The left-wing intellectual icon is reconciled to the fact that there will always be those who consider him controversialMichael Ignatieff, the dashing, 57-year-old former director of Harvard University’s Carr Center for Human Rights Policy, is the fastest-rising star in Canadian politics. He’s the front-runner for the leadership of the Liberal party of Canada, but he confesses to an understanding of politics as tragedy, as a matter of always having to choose the lesser evil.
During a wide-ranging interview with the Georgia Straight, Ignatieff described one of those lesser evils this way: Canadians should abandon their innocence about the world. What that will mean, partly, is abandoning anti-Americanism, which is a “patriotism of fools”. He said these things, and then he said it was also true that Canada should reduce its reliance on American markets.
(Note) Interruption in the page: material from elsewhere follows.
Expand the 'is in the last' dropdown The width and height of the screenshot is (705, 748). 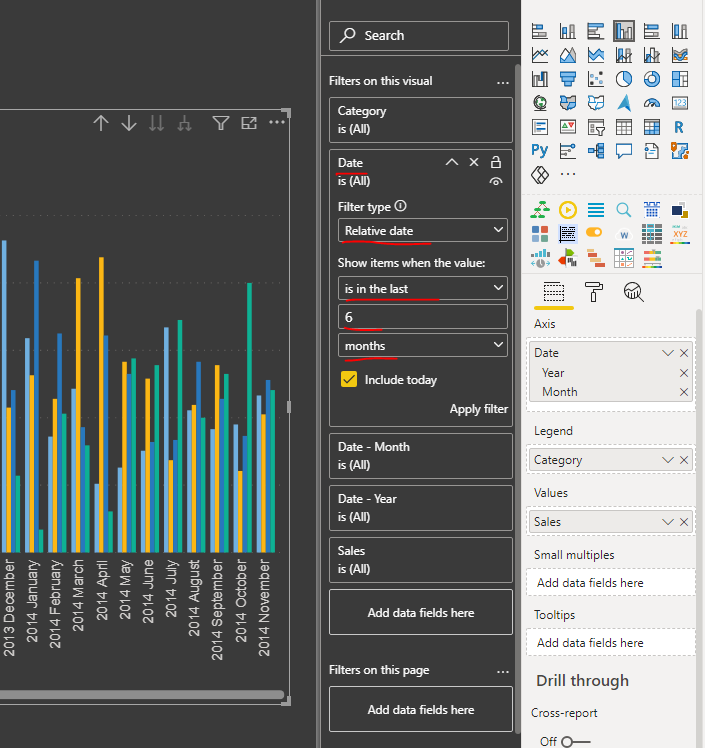click(423, 288)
Ignatieff situates himself solidly on the centre-left and calls himself a “progressive liberal”, but he is also a champion of free trade. If you go looking for the greatest single human-rights advance in recent history, Ignatieff will find it for you in the elevation of 500 million people from absolute poverty in China and India, all due to the expansion of global capitalism.
If he were prime minister, Ignatieff said, he would press for broadened Canadian trade with China, and he would still like to put this question to the Chinese government: “Do you really want to build your prosperity on slavery?”